Open Letter to Thomas Carpenter (of 101 Things)

Dear Thomas,

I’m afraid I must take issue (pronounced ISS-YOO, and if possible, in a British accent), with your post entitled “My Year in Things” in which you provide an updated status of your ongoing list of “things”. A veritable list of Resolutions. A perennial To-Do List of 101 Things, hence the name and inspiration of your blog.

I’m no math whiz and I’m too lazy to bust out a calculator (even though there is probably one in the default app section of my computer because every computer has a calculator), but a cursory glance at the number of completed items on your list seems to indicate that you are on track with getting your 101 Things done in 1001 Days and for that I commend you. I had one item on my list of 2010 New Year’s resolutions and it was a big fat FAIL. So there. You’re better than me.

Also, I realize this is not the time to nitpick an item on your list because that wasn’t the point of your post, but it is indeed the point of mine and I would like to briefly address item #49.

#49 Eat at In-N-Out Burger. It wasn’t bad, but I don’t get the hype.

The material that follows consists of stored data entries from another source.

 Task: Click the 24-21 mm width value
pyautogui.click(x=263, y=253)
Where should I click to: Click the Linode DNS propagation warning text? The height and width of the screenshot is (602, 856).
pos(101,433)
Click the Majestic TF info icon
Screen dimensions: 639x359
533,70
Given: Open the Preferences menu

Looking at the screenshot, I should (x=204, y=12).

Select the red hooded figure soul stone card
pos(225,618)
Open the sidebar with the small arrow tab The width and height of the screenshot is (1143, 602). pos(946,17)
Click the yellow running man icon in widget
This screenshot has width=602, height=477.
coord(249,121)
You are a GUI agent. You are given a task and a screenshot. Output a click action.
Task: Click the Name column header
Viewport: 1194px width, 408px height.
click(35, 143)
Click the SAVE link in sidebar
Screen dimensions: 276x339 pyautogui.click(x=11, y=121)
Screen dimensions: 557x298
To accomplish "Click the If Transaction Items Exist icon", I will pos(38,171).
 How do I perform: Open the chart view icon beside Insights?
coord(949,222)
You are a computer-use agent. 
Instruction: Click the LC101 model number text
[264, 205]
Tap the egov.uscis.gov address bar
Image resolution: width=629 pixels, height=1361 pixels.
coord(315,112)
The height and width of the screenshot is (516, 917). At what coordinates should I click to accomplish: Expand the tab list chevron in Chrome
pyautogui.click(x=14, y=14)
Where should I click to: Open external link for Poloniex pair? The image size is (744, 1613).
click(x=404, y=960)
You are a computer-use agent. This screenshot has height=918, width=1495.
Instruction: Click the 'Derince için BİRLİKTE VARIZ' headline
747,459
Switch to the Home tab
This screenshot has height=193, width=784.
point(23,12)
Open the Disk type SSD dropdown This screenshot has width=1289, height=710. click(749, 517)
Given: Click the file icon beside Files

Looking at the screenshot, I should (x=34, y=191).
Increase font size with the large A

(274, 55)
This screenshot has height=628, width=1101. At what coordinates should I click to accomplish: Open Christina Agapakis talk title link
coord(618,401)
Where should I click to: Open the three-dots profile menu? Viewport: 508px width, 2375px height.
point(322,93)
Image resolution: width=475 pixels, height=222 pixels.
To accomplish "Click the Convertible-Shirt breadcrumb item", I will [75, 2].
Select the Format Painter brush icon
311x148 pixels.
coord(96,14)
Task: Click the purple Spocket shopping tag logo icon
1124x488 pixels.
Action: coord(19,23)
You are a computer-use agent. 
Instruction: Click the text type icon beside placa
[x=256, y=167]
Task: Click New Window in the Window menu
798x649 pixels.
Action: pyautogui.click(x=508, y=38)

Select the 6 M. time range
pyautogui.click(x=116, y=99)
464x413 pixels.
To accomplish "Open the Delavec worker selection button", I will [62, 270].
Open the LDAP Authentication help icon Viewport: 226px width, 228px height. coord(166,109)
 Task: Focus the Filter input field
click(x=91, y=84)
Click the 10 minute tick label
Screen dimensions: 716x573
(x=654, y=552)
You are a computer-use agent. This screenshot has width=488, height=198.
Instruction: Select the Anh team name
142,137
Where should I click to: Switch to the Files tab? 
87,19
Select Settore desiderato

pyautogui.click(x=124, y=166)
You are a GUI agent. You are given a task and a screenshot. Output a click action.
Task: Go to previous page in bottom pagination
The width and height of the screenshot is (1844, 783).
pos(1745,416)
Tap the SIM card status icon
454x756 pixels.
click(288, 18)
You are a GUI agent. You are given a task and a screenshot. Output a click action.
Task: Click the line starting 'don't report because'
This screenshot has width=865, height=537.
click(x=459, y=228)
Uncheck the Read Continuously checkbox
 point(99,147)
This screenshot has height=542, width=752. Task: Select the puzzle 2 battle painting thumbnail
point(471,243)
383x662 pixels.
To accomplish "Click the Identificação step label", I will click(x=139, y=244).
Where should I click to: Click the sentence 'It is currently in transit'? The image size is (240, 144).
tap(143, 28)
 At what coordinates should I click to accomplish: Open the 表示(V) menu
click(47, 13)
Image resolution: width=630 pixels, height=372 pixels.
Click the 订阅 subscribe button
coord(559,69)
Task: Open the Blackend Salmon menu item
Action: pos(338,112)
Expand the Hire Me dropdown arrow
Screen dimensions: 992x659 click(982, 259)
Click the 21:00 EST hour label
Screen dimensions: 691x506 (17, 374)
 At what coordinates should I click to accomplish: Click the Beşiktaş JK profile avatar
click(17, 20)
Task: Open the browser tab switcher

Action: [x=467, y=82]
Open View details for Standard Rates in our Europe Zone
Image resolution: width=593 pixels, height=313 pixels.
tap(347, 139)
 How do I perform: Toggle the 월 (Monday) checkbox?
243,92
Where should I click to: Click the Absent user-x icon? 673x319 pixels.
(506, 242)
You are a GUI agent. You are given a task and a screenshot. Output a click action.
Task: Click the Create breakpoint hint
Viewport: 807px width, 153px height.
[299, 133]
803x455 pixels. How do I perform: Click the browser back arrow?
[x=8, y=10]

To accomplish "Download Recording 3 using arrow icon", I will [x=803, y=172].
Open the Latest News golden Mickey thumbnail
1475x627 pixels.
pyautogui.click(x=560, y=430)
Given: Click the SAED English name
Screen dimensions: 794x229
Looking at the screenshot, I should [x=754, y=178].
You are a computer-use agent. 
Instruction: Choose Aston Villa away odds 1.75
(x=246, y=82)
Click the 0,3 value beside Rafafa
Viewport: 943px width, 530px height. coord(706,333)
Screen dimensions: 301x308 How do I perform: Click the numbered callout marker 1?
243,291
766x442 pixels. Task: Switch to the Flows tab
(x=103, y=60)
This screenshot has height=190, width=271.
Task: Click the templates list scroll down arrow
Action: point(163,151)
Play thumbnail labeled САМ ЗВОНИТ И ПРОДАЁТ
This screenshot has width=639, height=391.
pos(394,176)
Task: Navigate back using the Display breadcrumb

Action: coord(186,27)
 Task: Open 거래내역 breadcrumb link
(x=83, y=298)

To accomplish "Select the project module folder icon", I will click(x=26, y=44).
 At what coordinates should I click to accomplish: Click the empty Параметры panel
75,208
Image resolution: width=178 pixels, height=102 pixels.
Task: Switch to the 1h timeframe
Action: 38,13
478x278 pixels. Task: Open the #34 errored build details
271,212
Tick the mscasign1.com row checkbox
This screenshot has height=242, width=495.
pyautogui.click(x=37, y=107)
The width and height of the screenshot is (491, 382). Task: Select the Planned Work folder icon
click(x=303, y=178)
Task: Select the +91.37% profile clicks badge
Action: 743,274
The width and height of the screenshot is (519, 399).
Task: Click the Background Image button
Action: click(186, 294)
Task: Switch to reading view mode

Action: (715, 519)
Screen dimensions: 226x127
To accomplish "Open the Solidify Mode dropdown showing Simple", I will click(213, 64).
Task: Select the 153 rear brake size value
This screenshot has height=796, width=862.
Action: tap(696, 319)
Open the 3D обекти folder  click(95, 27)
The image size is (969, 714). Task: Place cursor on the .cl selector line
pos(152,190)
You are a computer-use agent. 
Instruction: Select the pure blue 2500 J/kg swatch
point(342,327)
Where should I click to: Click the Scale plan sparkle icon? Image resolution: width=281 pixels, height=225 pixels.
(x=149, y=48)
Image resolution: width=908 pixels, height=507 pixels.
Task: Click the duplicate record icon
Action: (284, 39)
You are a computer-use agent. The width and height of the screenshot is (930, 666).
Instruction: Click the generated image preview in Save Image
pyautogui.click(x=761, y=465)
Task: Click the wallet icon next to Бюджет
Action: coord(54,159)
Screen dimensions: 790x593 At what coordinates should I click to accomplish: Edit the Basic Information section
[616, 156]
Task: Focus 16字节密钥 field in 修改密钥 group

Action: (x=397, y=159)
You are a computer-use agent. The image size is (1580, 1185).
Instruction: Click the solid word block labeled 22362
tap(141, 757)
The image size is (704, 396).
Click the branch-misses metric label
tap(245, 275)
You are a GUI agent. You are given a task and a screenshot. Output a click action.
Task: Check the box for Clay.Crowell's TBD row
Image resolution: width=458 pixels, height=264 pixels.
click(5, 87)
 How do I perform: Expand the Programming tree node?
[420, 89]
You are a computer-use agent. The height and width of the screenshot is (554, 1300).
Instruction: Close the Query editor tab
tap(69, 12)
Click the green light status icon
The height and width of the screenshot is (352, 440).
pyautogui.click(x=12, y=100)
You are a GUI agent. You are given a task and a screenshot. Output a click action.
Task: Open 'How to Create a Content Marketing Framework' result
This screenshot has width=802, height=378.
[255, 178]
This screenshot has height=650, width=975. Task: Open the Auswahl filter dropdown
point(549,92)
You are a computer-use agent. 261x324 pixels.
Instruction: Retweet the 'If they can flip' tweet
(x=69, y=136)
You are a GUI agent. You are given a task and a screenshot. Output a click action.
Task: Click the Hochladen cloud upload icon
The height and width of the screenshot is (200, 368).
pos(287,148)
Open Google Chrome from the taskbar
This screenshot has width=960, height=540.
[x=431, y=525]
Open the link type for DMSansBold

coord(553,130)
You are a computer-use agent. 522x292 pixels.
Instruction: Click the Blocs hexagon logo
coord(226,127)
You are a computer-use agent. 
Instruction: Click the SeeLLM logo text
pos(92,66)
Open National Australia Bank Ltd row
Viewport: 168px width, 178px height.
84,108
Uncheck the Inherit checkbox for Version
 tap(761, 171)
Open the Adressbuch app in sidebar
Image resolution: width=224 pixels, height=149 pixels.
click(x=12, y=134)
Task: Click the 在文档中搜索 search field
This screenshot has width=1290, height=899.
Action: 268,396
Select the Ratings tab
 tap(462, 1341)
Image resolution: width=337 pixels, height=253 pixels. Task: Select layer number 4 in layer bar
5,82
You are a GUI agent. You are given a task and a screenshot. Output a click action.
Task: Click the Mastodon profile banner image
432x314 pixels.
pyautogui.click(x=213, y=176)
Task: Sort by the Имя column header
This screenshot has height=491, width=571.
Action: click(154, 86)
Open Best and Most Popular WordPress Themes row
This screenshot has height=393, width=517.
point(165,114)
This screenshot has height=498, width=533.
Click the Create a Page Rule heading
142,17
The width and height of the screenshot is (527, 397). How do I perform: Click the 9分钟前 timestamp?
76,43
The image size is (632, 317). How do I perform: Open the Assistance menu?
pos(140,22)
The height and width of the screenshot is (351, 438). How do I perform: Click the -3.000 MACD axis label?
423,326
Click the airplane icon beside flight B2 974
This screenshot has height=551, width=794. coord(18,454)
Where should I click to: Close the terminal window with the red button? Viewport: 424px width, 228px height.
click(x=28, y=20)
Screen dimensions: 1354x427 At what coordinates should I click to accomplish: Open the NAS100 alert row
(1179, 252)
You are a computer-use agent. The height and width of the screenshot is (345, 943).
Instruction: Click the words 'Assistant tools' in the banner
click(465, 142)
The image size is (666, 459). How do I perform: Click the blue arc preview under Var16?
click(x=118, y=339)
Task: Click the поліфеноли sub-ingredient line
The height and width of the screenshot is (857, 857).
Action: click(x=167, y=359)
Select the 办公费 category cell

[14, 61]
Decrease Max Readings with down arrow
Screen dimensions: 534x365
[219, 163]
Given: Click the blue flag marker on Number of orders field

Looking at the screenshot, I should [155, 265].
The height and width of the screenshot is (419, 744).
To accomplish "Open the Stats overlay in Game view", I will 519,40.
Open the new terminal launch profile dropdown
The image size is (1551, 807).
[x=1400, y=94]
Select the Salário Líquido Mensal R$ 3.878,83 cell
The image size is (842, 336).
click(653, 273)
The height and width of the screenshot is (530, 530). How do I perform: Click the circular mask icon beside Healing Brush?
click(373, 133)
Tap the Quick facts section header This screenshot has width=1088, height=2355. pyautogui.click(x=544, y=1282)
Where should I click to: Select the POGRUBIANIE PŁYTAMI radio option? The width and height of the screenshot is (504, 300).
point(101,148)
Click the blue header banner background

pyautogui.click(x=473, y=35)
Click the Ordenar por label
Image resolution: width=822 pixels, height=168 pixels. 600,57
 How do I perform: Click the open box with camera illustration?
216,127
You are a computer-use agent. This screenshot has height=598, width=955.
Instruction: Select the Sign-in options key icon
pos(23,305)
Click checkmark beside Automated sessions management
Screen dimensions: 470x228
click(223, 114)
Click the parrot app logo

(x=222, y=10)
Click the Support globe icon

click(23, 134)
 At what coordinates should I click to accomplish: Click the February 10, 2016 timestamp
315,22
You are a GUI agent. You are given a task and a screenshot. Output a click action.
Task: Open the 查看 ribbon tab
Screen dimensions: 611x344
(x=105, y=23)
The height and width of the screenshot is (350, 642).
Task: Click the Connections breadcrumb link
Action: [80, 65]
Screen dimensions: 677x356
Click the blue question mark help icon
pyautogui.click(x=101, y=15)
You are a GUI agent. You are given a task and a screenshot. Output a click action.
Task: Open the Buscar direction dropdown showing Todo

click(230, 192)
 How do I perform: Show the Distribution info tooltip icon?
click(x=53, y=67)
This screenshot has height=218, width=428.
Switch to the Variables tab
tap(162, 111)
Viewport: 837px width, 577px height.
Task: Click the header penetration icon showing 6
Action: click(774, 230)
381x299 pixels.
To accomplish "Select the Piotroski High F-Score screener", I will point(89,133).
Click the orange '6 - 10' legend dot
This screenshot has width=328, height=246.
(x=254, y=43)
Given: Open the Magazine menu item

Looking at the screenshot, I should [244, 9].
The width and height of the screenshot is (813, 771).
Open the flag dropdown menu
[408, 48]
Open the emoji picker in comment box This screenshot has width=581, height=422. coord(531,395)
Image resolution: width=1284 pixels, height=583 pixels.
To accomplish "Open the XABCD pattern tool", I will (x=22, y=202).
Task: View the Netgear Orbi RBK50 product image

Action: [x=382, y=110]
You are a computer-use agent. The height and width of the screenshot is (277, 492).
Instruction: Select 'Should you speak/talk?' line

Oh, to this, I must take umbrage. (Actually I’m not sure about that, as I am not completely confident as to the precise definition of “umbrage”, but it sounds good. Well, pompous, anyway)

I am sorry there was ANY hype which must have set you up for disappointment because In-N-Out Burger is the best fast food burger joint on the planet. I could eat In-N-Out every frickin’ day. But…I will say that I was not impressed on my first visit. The fries and burgers taste very different from other burger joints, but then I realized why.

Do you know that they have no freezers? Because every thing is fresh. EVERYTHING! The meat has no preservatives and no fillers. The potatoes are cut right there. The buns are made from old-fashioned, slow-rising sponge dough.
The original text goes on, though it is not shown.